Пелко решил обойтись в эту ночь без костра. Дымок над болотом будет заметен издалека, мало ли кого он может привлечь; а и ни к чему бы – за день-два до встречи с охотниками ижорского племени, с Устья… Придя на выбранный для ночлега островок, он сказал об этом Всеславе, и она без слова раскидала по кустам уже собранный хворост. Боярыня, которой хотелось отведать горяченького и высушить промокшую обувь, поохала было, но упрашивать корела не стала. Ему видней.

Пелко посмотрел на низкое солнце, развернул своё одеяло и лег возле оплетенного травой валуна, положив рядом копье.

– Разбудишь, как стемнеет, – попросил он Всеславу, и она привычно кивнула. Так они поступали с первого дня. Закатится солнышко – и Пелко снова продерет глаза, примется бесшумно похаживать кругом островка. Ему, охотнику, не привыкать бороться со сном.

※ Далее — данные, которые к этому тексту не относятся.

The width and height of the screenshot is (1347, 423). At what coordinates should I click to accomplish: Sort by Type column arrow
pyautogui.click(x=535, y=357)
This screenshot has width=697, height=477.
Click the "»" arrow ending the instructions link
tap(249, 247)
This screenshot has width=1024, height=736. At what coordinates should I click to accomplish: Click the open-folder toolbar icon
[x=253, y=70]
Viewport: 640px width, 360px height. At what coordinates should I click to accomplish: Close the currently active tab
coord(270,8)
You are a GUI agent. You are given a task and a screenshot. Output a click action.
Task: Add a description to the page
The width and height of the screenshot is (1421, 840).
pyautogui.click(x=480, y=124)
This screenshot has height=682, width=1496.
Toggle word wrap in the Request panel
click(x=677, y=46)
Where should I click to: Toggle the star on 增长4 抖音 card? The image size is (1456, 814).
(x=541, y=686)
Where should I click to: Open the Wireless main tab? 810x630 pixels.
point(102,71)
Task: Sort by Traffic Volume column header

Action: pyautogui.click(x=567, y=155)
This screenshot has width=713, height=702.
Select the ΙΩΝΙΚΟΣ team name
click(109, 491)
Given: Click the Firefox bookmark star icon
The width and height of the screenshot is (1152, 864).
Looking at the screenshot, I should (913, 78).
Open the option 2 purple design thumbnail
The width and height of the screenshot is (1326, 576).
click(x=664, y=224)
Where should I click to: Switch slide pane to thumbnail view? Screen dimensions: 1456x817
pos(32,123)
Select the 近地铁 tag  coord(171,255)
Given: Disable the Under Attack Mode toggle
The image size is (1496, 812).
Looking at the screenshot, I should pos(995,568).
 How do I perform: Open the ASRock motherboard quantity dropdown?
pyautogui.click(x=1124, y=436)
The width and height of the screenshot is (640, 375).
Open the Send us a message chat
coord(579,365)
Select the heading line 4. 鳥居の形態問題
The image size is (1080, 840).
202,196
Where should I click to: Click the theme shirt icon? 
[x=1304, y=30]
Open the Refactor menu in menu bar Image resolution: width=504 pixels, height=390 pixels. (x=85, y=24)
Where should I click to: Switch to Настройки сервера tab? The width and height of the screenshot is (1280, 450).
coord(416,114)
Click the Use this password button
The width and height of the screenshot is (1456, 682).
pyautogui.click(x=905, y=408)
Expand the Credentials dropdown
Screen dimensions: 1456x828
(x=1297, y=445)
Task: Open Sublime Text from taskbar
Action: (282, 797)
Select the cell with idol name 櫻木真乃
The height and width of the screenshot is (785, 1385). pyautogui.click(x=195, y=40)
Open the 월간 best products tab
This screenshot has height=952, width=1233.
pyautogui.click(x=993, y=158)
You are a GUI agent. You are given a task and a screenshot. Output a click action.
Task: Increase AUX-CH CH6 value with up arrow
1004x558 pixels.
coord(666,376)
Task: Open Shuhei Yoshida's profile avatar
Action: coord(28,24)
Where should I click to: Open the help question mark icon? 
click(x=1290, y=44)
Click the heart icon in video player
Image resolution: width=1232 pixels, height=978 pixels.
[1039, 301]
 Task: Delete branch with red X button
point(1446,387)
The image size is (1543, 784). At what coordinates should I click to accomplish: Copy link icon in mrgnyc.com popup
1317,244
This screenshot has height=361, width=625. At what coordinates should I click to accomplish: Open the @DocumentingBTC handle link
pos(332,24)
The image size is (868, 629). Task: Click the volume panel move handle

…На исходе сумерек он встрепенулся, будто кто тряхнул его за плечо. Нет, не Всеслава: она смирно сидела возле соседнего камня, держа маленького на коленях, и тревожно смотрела в просвет между деревьями. Пелко смутно видел её лицо, укрытое тенью. Так смотрят, когда ещё не появился, но вот-вот появится кто-нибудь страшный.

– Что?.. – тихим шепотом спросил корел.

Всеслава оглянулась с облегчением и ответила столь же тихо:

– Зверь вроде провыл.

Зверь – это ещё ничего… Пелко вновь натянул одеяло и начал ждать, чтобы вой повторился. Однако болото помалкивало, и тогда он подумал, что, может, это пробовал голос его одноглазый знакомец. И странное дело: при мысли о диком волке вдруг повеяло родным и глубоко внутри будто ослабла туго натянутая тетива. Вправду, что ли, скоро уже дом…

Пелко поднялся и сложил одеяло, с тем чтобы не одолевал соблазн поваляться ещё. Подошёл к Всеславе, сел рядом.

– Ложись. – сказал он ей. – Спи.

Боярыня тихо посапывала. Слишком устала, чтобы просыпаться на какие-то ночные голоса. Всеслава посмотрела на нареченного братца и ничего ему не ответила, но он углядел блестящие капли у неё на ресницах. И вдруг до смерти захотелось обнять её, беззащитную, коснуться губами мягких волос, прошептать ей на ухо – сам толком не знал ещё что… Но тут же вспомнил, как накликал Ратшу тогда возле буевища, и окатило холодом. Не время. Да и ей, по всему видать, не до того.

Пелко потянулся к одеялу, подтащил, отдал его, тепленькое, Всеславе:

– Возьми… зябко будет.

Подобрал копье и пошёл на край островка – пристально следить за наползающей темнотой.


…Наверное, надо было хотя бы вытеребить пальцами клочок белого мха, втолкнуть под разодранную куртку, как-то утишить катящуюся кровь… Тело глупое будет хотеть жить до последнего. До тех пор пока не пересохнут все жилы и не остановится сердце.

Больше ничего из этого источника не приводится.